Start of Document
Working with the texts of an exciting, exacting poet and a singer-muse who has inspired almost all of his operatic work, composer Michael Hersch probes the infinite distance at the heart of relationships. Two people embrace, their hands and bodies covered in white clay slip. They smear each other with streaks of the material, temporarily freezing their forms before motion causes the clay to crackle. It’s a striking image—a couple who try to fix one another into objects, only to find that they cannot. This is Michael Hersch’s opera and we, each, a narrative constructed from the poetry of Shane McCrae that follows the slow, agonizing process of a relationship breaking down and the occasionally beautiful patterns that can form in the cracks.

I spoke to Hersch and McCrae in the lead-up to the opera’s New York premiere at National Sawdust. McCrae found Hersch’s work through a review over a decade ago and was attracted to the characterization of Hersch’s symphonies as “doomy and gloomy.” McCrae “wanted music to sound, generally speaking, unhappy and angry,” and Hersch’s pieces fit the bill. McCrae wrote Hersch a fan letter, and they started a correspondence, but it wasn’t until years later that Hersch asked to collaborate on an opera.

The libretto itself has something of a unique story. Unlike many operas, which involve considerable direct collaboration between librettist and composer, here Hersch was working with existing material while also commissioning more. Almost two-thirds of the libretto comes from already published work by McCrae, with the remaining material written for the opera at Hersch’s request. This ceding of creative control means that and we, each is almost a chimera of Hersch and McCrae; not necessarily a homogenous collaboration, but McCrae’s words refracted through Hersch’s sensibility, then reframed yet again by McCrae.

What results is a piece that is both fragmentary and deeply lyrical, full of McCrae’s rich language. The imagery is often startlingly visceral, even violent, but as McCrae tells Observer, it is not the violence itself that is of interest. “Violence in art can function as a preliminary move; it kind of breaks the reader or viewer or listener complacency in such a way that you can then seed other, more interesting thoughts.” In and we, each, these moments function to get at the fraught process of knowing another person, the pain and distance that can seep into relationships almost without the lovers knowing they’re there.
End of Document
Start of Given records
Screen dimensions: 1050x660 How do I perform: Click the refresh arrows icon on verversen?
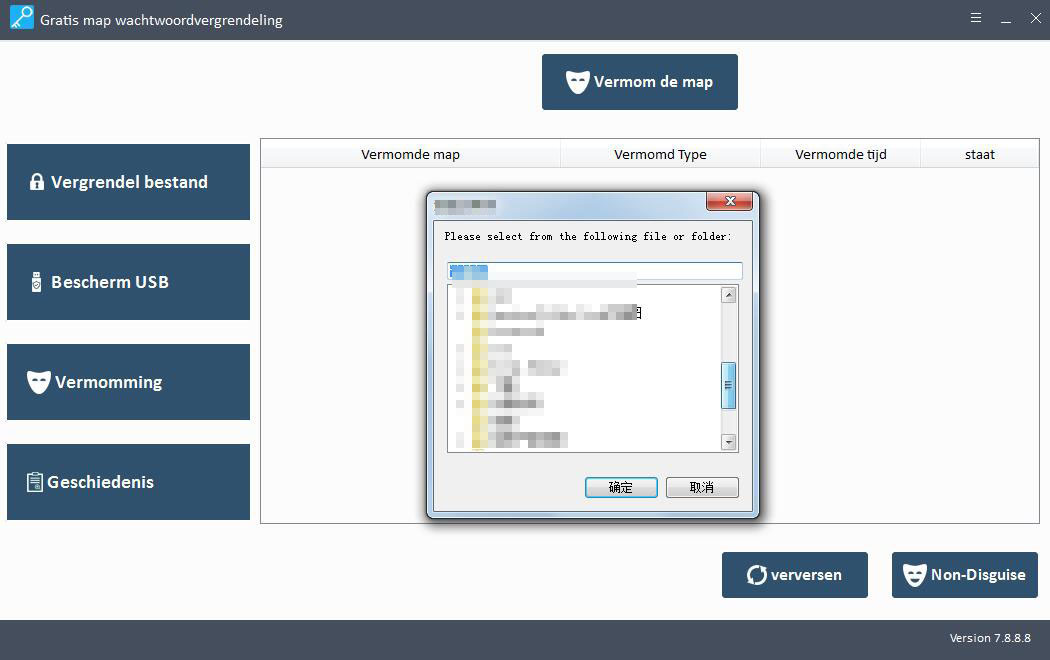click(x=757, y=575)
End of Given records
Start of Given records
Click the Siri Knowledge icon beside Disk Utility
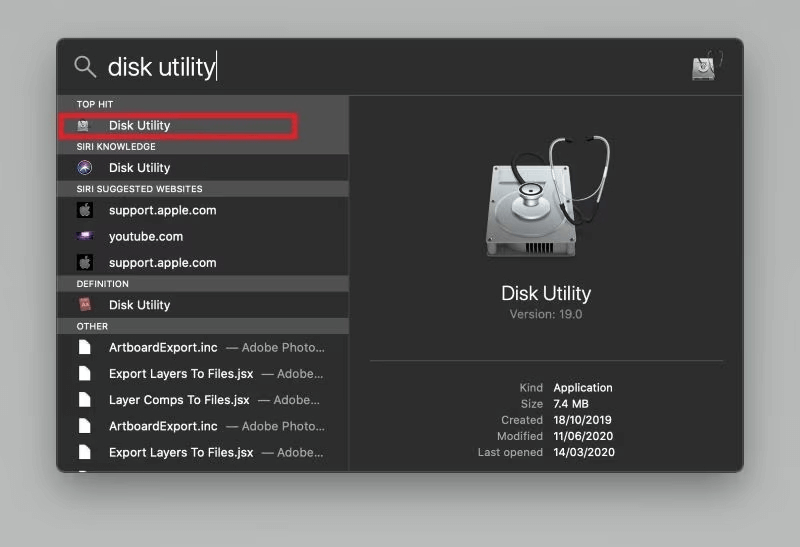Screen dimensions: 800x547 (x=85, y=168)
End of Given records
Start of Given records
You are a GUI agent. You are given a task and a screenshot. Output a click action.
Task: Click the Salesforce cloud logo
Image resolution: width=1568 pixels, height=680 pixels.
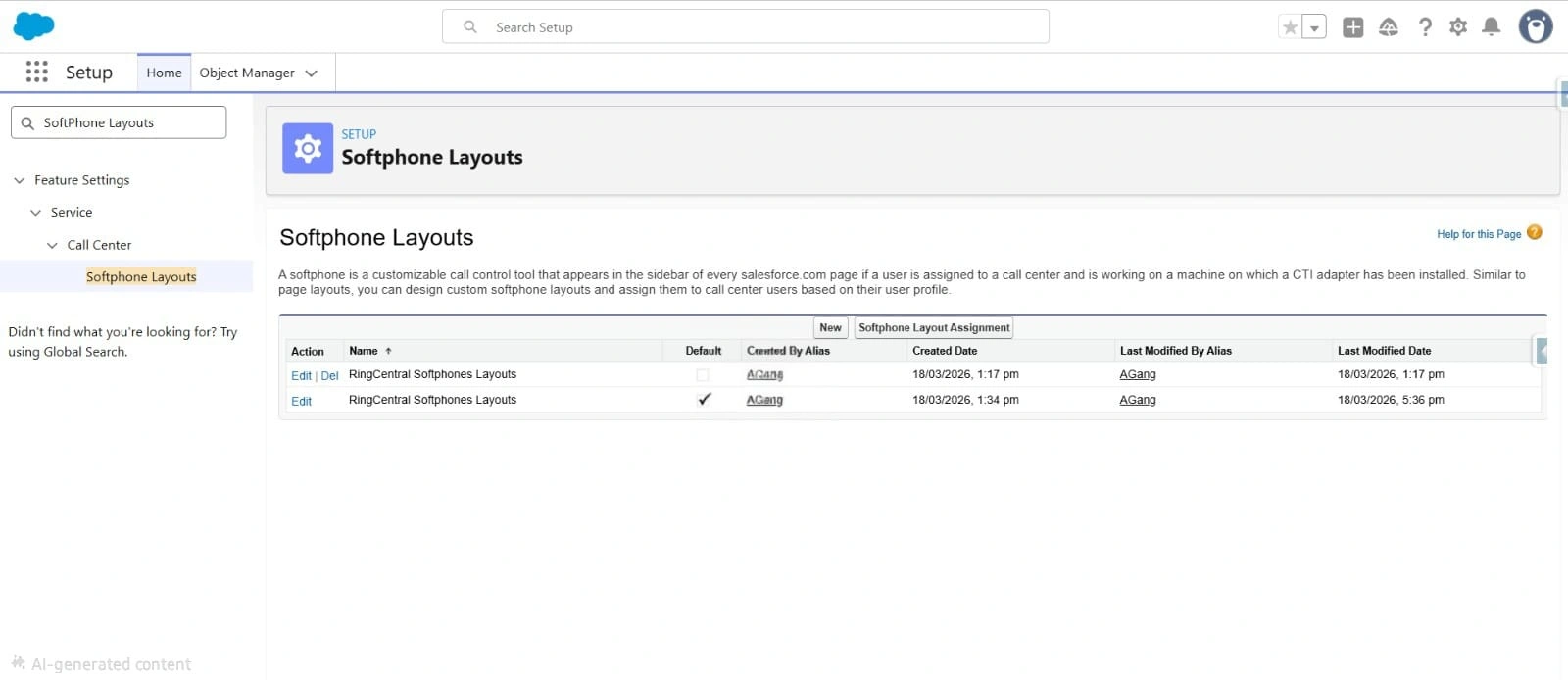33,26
End of Given records
McCrae's quoted remark on violence in art in the article about Michael Hersch's opera names the kinds of people whose complacency it can break. List every one of them.

Reader, viewer, listener